» **Task item**
Please copy the lines below exactly, from the first one through the line showing "Choose Martin 2".

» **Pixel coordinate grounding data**
+-------+

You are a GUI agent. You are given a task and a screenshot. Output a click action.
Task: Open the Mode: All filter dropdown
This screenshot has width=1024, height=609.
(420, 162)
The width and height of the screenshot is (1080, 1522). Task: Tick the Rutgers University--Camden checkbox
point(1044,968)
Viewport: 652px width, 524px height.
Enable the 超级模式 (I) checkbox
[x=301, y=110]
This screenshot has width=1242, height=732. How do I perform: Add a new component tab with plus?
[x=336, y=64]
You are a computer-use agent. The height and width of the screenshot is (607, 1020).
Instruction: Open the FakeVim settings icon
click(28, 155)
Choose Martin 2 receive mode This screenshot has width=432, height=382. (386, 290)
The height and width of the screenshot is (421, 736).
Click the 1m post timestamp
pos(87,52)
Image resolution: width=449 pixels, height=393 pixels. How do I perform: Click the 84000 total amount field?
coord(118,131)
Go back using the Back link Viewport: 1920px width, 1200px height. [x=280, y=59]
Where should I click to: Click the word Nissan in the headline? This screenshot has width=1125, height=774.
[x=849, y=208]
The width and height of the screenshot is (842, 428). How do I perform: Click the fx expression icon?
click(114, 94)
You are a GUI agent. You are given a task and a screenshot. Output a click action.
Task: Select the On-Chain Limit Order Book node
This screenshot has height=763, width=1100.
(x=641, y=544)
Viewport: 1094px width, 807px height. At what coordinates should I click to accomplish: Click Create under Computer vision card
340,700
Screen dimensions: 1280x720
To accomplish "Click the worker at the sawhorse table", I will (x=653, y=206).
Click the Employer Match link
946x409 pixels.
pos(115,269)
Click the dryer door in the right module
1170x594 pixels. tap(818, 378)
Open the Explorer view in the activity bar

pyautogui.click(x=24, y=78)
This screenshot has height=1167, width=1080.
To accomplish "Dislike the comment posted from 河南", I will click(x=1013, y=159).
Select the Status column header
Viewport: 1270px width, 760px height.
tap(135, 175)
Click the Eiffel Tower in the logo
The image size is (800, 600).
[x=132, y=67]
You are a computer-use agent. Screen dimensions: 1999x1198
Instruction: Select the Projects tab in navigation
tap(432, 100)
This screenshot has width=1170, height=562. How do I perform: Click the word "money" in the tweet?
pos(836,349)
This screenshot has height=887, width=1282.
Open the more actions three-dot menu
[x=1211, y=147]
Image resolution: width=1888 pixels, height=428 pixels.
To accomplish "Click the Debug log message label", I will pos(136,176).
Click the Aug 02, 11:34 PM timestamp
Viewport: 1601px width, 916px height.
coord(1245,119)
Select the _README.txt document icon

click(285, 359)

+-------+

» **Solution to the problem**
You are a GUI agent. You are given a task and a screenshot. Output a click action.
Task: Open the Mode: All filter dropdown
This screenshot has width=1024, height=609.
(420, 162)
The width and height of the screenshot is (1080, 1522). Task: Tick the Rutgers University--Camden checkbox
point(1044,968)
Viewport: 652px width, 524px height.
Enable the 超级模式 (I) checkbox
[x=301, y=110]
This screenshot has width=1242, height=732. How do I perform: Add a new component tab with plus?
[x=336, y=64]
You are a computer-use agent. The height and width of the screenshot is (607, 1020).
Instruction: Open the FakeVim settings icon
click(28, 155)
Choose Martin 2 receive mode This screenshot has width=432, height=382. (386, 290)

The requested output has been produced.